Designing Data Intensive Applications, Chapter 1

22 December 2021

This post is a summary of chapter 1 from the book “Designing Data Intensive Applications”. Chapter 1 introduces the fundamental terminology and metrics to evaluate data-intensive applications.

At the time of writing, “DDIA” is the number 1 best seller on Amazon in the category “Data Modeling & Design”. In the book, the author, Martin Kleppmann covers the architecture of a broad range of databases and distributed data processing systems that are essential knowledge for engineers that want to to develop distributed, scalable modern applications that process huge amount of data.

Data Intensive applications

Data-intensive means that the application is bounded by the amount of data, its complexity, and the speed at which the data is changing. This is opposed to compute-intensive application which are bounded by the amount of raw CPU power available.

Data-intensive applications are usually built from standard building blocks. These blocks have been defined empirically over a long period of time. These blocks are:

Databases: for medium and long term data storage.
Caches: for speeding up reads and remembering the result of expensive operations for short term.
Search indexes: to search and filter data in various ways, efficiently.
Stream processing: for sending data to another process to be handles asynchronously.
Batch processing: for periodically processing a large amount of accumulated data.

However each of this blocks can be implemented in many different ways and most of the time an implementation can fall in more than one category. Therefore we need a more granular way to categorize data systems and we can use the non-functional requirements that we want from the system that ultimately we want to design:

Reliability
Scalability
Maintainability

Reliability

Reliable means that the system should work correctly (performing the correct function at the desired level of performance) even in faces of errors.

Errors can be caused by hardware (power outages, hard disk failures, network partitioning, etc.), by software (code bugs, exhaustion of resources, cascading faults), or by the humans that operate those systems.

Hardware errors can be reduced by adding redundancy, ex. backup generators, RAID systems, multiple network connections.

Software errors can be reduced with testing, behavior monitoring, process isolation.

Human errors can be reduced with sandboxes (i.e. non-production environments), gradual roll outs and fast roll backs, telemetry, training.

Scalability

As the system grows in data volume, traffic volume, or complexity there should be reasonable ways to handle that growth.

Growth can happen on many axis such as number of concurrent users, volume of information processed, number of read and writes, or something else. These factors depends on the architecture of the system and they ultimately affect its load.

Once these load factors have been identified we can define how their changes affect the performances of the system, again which performances we care about depends on the nature of the system. Examples of performance metrics are throughput, latency, or response time.

When reporting on performance metrics it is common to use the average. However it is usually better to use percentiles (such as the median) because they tells how many users actually experience that performance. Also by looking at the higher percentiles you can see how bad your outliers are.
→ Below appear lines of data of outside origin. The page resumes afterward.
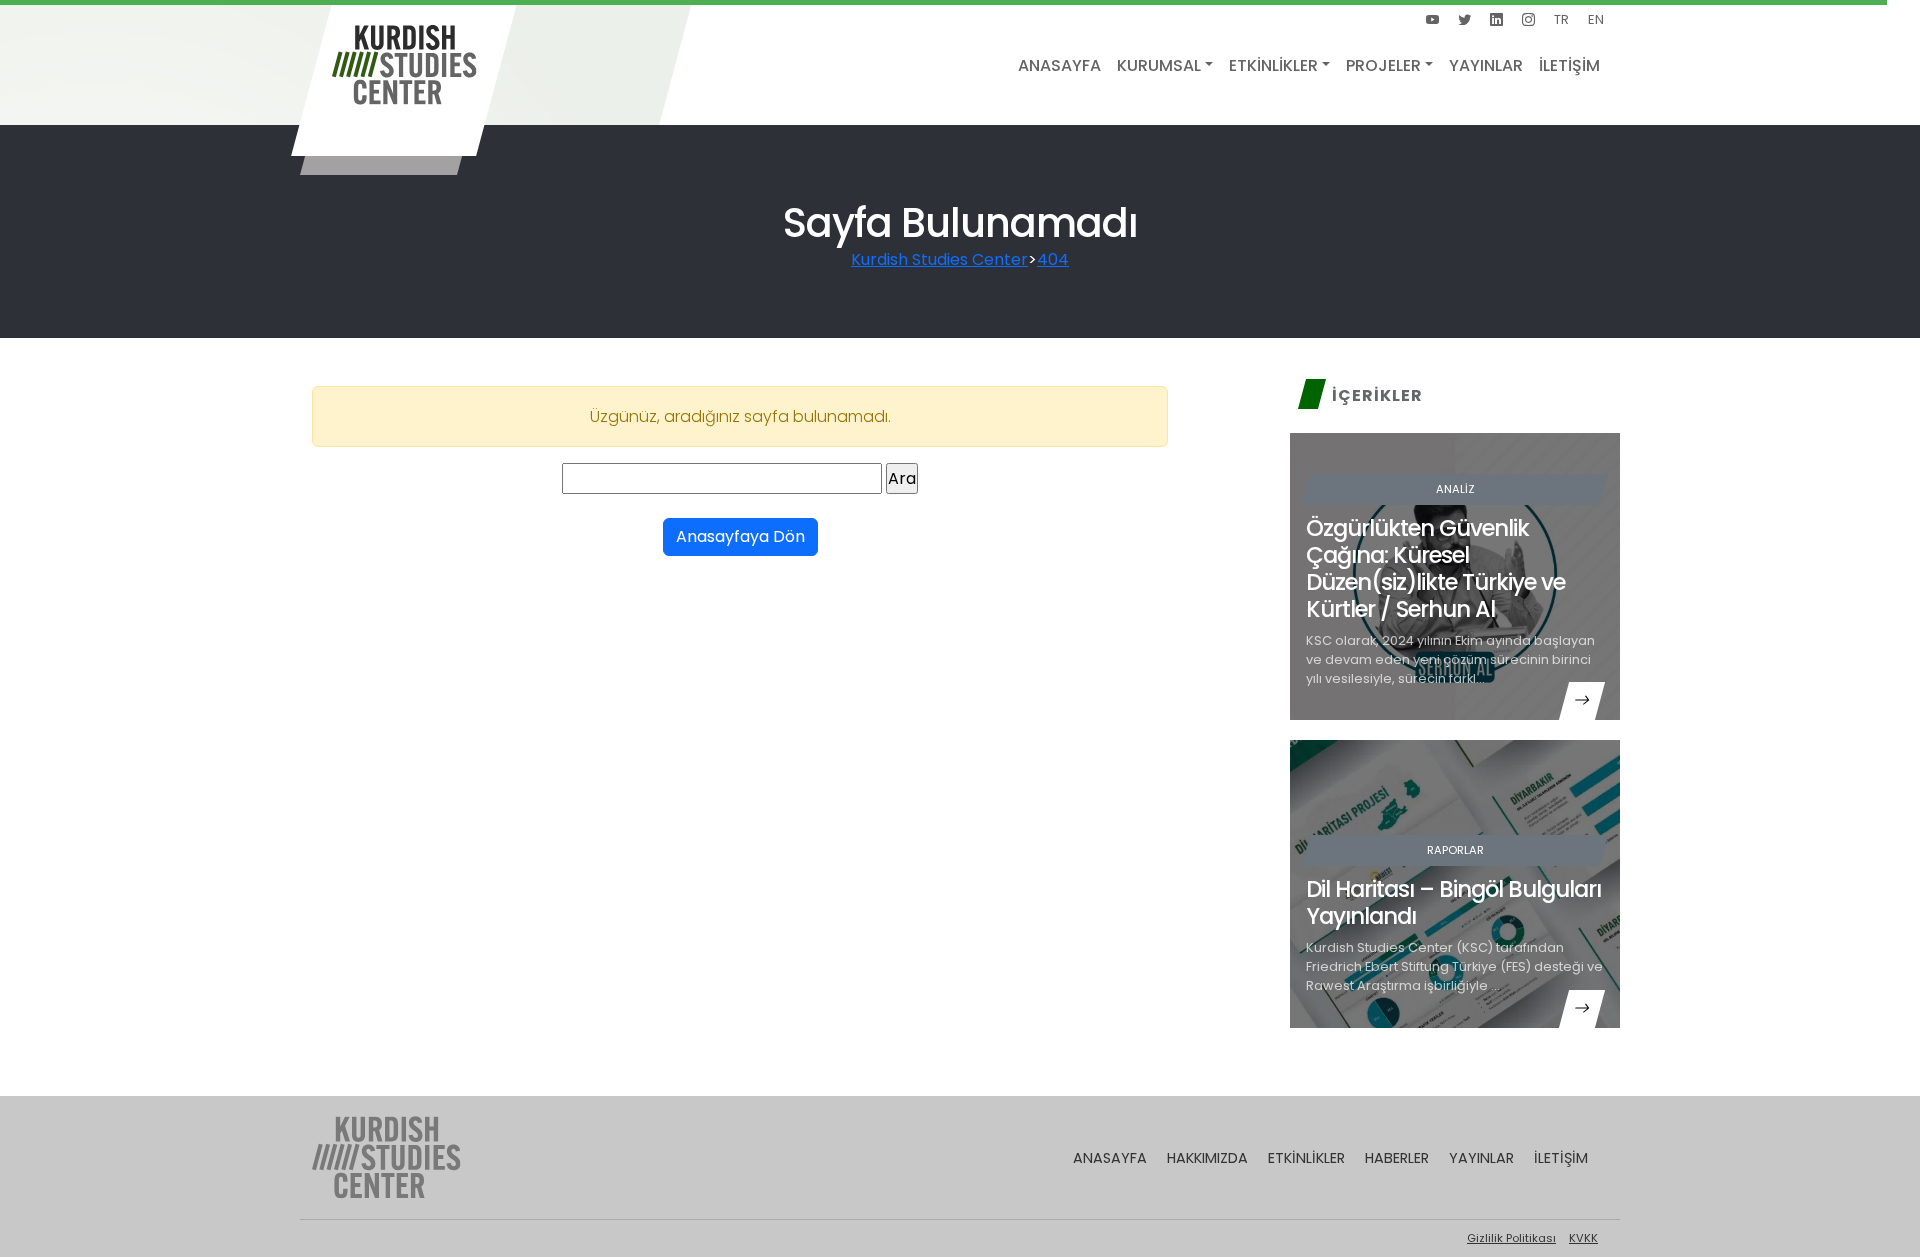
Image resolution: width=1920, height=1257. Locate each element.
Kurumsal (1159, 65)
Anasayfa (1059, 65)
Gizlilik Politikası (1511, 1238)
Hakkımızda (1207, 1158)
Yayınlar (1486, 65)
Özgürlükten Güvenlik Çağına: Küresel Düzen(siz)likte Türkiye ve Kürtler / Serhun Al (1435, 568)
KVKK (1583, 1238)
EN (1596, 19)
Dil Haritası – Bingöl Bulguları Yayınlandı (1453, 902)
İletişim (1569, 65)
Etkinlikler (1273, 65)
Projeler (1383, 65)
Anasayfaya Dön (740, 536)
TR (1561, 19)
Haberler (1397, 1158)
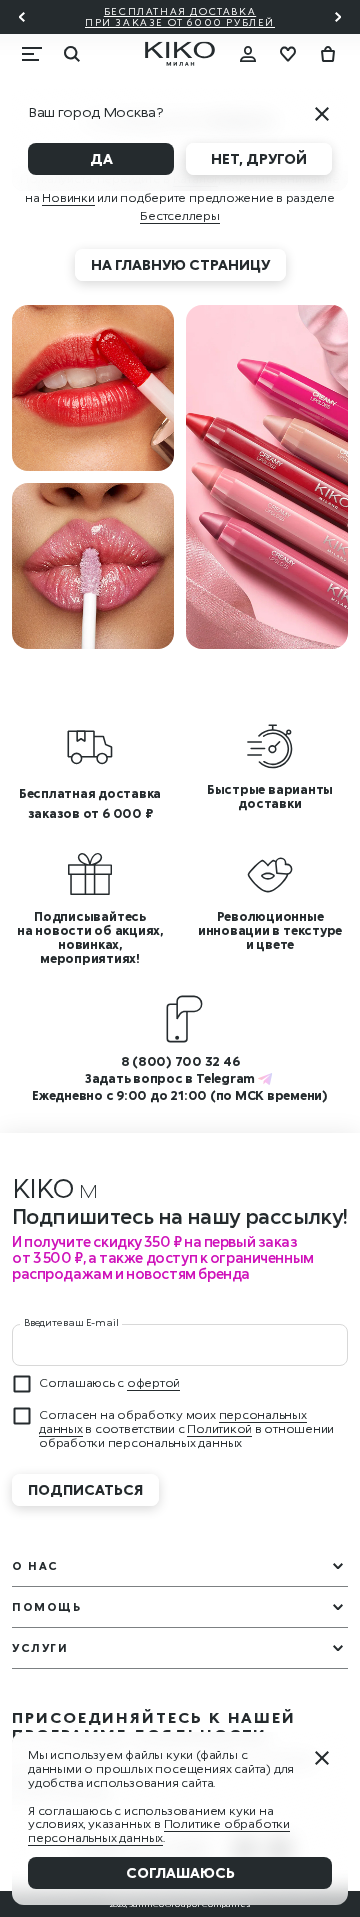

Copying with load can be done in two ways: horizontal or vertical scaling. In reality you will most likely use a pragmatic mixture of the two approaches.

While distributing the stateless services across multiple machines is fairly straightforward, taking a stateful system from a single machine to a distributed model can introduce a lot of complexity. The architecture of systems that operate at large scale is usually highly specific to the application.

Maintainability

New people working on the system should be able to work on it productively either maintaining the current behavior or implementing new use cases.

Three design principles help when creating maintainable systems:

Operability: make it easy for the operations teams to keep the system running smoothly (health monitoring, debugging, capacity planning, establishing good practices for deployment and configuration, documentation, good defaults, predictable behavior).
Simplicity: make it easy for new engineers to understand the system, by removing complexity as much as possible (good abstractions, decoupling of components).
Evolvability: make it easy for engineers to make changes to the system in the future, adapting it for unanticipated use cases as requirements change (this is closely related to simplicity as easy to understands systems are usually easier to modify than complex ones).